----- SECCIÓN DE TEXTO
Su trayectoria literaria misma está marcada por el sino de la desilusión. Recordado hoy

sobre todo por sus novelas, el guanajuatense se inició como un autor dramático. En una

brevísima semblanza autobiográfica, recuerda haber comenzado en 1955 lo que parecía

una brillante carrera en el teatro, con Rodolfo Usigli como mentor y una serie de becas

ganadas al hilo: “Pero llegó el año de 1957 y todo cambió: se acabaron las becas —yo ya

había recibido todas las que existían—, una mujer con quien yo había tenido una relación

tormentosa se hartó de mí, me dejó y se quedó con mis clases, además yo escribí dos obras

que a ningún productor le gustaron”. Curiosamente, una de sus últimas pieza teatrales, El

atentado, le trajo el reconocimiento internacional al ser galardonada en 1963 con el Premio

Casa de las Américas y, lo más importante, le “abrió las puertas de la novela” al llevarlo a

conocer los materiales con los cuales escribió su primera narración larga: Los relámpagos

 de agosto.
----------
----- EXTRACTO DE DATOS
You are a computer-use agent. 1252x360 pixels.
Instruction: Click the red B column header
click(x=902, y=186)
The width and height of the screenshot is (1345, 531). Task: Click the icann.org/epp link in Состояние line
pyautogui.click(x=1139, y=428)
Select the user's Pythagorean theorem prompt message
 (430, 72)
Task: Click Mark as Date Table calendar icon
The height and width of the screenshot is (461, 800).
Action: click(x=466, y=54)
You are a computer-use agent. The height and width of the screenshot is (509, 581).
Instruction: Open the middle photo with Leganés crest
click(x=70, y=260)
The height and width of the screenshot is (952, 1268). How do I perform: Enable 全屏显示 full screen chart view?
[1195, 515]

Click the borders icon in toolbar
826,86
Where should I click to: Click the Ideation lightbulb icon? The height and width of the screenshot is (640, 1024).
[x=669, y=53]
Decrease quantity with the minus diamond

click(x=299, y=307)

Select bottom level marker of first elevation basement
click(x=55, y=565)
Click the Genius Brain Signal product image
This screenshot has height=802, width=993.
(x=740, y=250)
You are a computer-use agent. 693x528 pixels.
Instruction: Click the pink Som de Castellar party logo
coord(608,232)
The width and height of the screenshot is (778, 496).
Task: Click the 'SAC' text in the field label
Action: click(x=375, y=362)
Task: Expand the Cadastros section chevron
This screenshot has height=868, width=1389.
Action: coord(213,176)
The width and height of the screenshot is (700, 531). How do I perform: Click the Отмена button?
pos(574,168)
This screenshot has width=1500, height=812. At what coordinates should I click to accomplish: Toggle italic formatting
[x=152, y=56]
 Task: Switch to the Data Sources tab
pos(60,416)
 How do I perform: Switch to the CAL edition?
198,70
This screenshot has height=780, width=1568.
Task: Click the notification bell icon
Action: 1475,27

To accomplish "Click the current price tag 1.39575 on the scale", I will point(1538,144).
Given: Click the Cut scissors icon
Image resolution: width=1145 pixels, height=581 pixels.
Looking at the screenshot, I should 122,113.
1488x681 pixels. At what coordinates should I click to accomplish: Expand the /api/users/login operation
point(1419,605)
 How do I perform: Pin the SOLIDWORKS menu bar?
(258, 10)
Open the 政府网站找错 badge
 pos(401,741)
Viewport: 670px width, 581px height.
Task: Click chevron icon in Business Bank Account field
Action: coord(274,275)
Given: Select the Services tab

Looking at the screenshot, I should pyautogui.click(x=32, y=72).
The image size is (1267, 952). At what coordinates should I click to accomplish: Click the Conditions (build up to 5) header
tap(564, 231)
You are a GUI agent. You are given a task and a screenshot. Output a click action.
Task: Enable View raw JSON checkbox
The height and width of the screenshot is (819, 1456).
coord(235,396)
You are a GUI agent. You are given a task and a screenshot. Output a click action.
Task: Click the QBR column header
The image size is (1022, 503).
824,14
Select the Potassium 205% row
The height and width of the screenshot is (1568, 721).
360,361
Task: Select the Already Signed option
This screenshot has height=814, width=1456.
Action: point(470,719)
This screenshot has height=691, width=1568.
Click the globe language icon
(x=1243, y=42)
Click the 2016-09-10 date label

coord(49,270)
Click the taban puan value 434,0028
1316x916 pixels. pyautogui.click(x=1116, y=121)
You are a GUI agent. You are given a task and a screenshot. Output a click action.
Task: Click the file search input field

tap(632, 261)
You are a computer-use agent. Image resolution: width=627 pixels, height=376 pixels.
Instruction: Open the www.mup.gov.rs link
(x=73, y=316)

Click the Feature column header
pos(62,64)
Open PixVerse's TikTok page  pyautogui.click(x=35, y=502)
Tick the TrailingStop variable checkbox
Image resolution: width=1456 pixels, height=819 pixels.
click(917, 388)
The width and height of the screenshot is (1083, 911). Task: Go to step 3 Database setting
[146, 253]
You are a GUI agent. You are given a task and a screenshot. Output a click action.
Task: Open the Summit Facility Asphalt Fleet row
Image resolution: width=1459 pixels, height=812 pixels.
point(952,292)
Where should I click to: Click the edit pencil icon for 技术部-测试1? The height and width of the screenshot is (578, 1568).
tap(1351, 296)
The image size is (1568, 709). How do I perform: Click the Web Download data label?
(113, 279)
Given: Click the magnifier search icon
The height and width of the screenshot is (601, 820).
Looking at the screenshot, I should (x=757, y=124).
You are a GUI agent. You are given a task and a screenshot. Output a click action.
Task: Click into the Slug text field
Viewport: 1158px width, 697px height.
----------
TAREAS –
(a) Según el texto sobre la trayectoria literaria, ¿qué premio obtuvo El atentado y en qué año?
(b) Transcribe sin cambios el tramo de las filas que empieza con la línea que contiene "Click the Genius Brain Signal product image" y termina con la línea que contiene "tap(564, 231)", ambas incluidas.

RESPUESTAS POR TAREA –
(a) El Premio Casa de las Américas, en 1963.

(b)
Click the Genius Brain Signal product image
This screenshot has height=802, width=993.
(x=740, y=250)
You are a computer-use agent. 693x528 pixels.
Instruction: Click the pink Som de Castellar party logo
coord(608,232)
The width and height of the screenshot is (778, 496).
Task: Click the 'SAC' text in the field label
Action: click(x=375, y=362)
Task: Expand the Cadastros section chevron
This screenshot has height=868, width=1389.
Action: coord(213,176)
The width and height of the screenshot is (700, 531). How do I perform: Click the Отмена button?
pos(574,168)
This screenshot has width=1500, height=812. At what coordinates should I click to accomplish: Toggle italic formatting
[x=152, y=56]
 Task: Switch to the Data Sources tab
pos(60,416)
 How do I perform: Switch to the CAL edition?
198,70
This screenshot has height=780, width=1568.
Task: Click the notification bell icon
Action: 1475,27

To accomplish "Click the current price tag 1.39575 on the scale", I will point(1538,144).
Given: Click the Cut scissors icon
Image resolution: width=1145 pixels, height=581 pixels.
Looking at the screenshot, I should 122,113.
1488x681 pixels. At what coordinates should I click to accomplish: Expand the /api/users/login operation
point(1419,605)
 How do I perform: Pin the SOLIDWORKS menu bar?
(258, 10)
Open the 政府网站找错 badge
 pos(401,741)
Viewport: 670px width, 581px height.
Task: Click chevron icon in Business Bank Account field
Action: coord(274,275)
Given: Select the Services tab

Looking at the screenshot, I should pyautogui.click(x=32, y=72).
The image size is (1267, 952). At what coordinates should I click to accomplish: Click the Conditions (build up to 5) header
tap(564, 231)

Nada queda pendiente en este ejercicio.